Vacarme crânien

Publié le par Rémy

Moi l’homme à la pensée bruyante, l’homme au vacarme crânien récurent, j’éprouve souvent le besoin ou la nécessité de couvrir ce vacarme là à l’intérieur de moi avec un vacarme extérieur. Vacarme qui n’en est que rarement un en réalité, parce que plus que d’un vacarme pour vaincre mon bruit intérieur qui déblatère des pensées en permanence j’ai surtout besoin d’un fil de dialogue, une conversation, une voix humaine, j’ai besoin d’attacher mon attention à des paroles pour les écouter et m’oublier dans ce geste d’écoute.

Est-ce humain ? Suis-je humain ? Je le pensais, aujourd’hui je me le demande, mais humain ou non cela reste moi.

Mais parfois l’être que je suis, qu’importe le degré de normativité que je peux revendiquer, a besoin de laisser se faire le silence autour de lui pour écouter ses pensées et souvent alors pouvoir les écrire. C’est au final un moment plutôt rare, toujours conscient et donc forcément précieux.
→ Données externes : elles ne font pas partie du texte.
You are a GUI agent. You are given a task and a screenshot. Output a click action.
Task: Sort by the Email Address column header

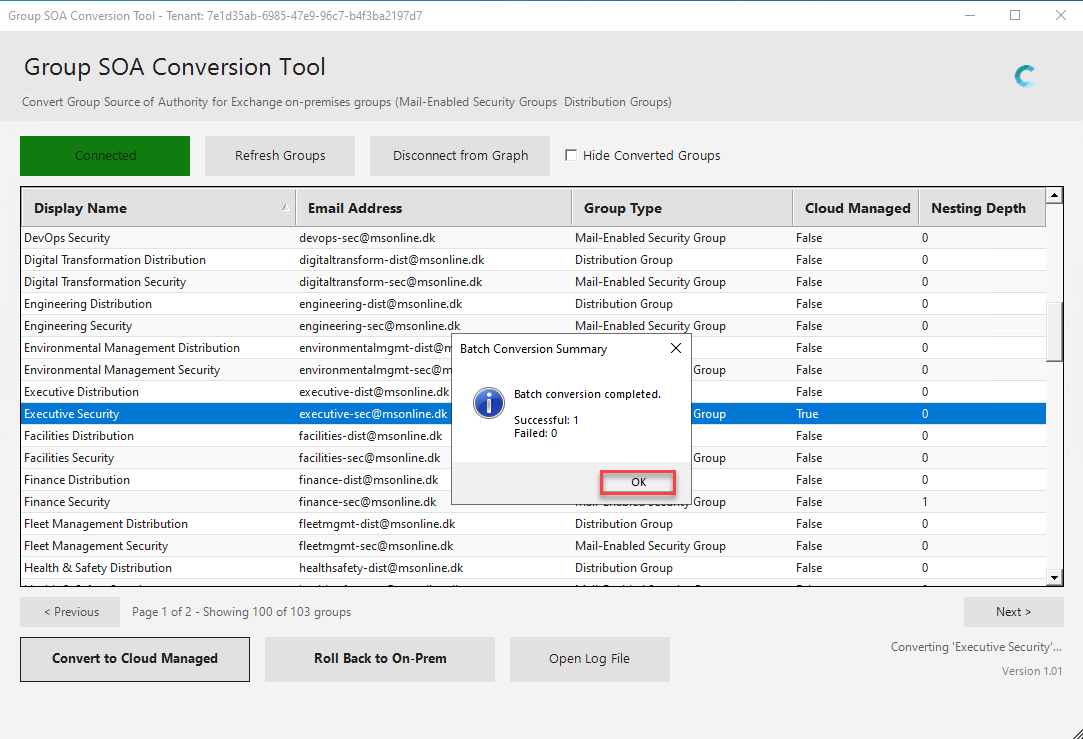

Un instant de recueillement qui ressemblerait presque à une délivrance ; au fait de littéralement délivrer mes pensées comme le messager vient délivrer son message, comme le chevalier vient délivrer sa princesse, ma prose est un message, ma prose est une princesse, mon crâne est un vélin, mon crâne est un donjon et le silence ma page livre.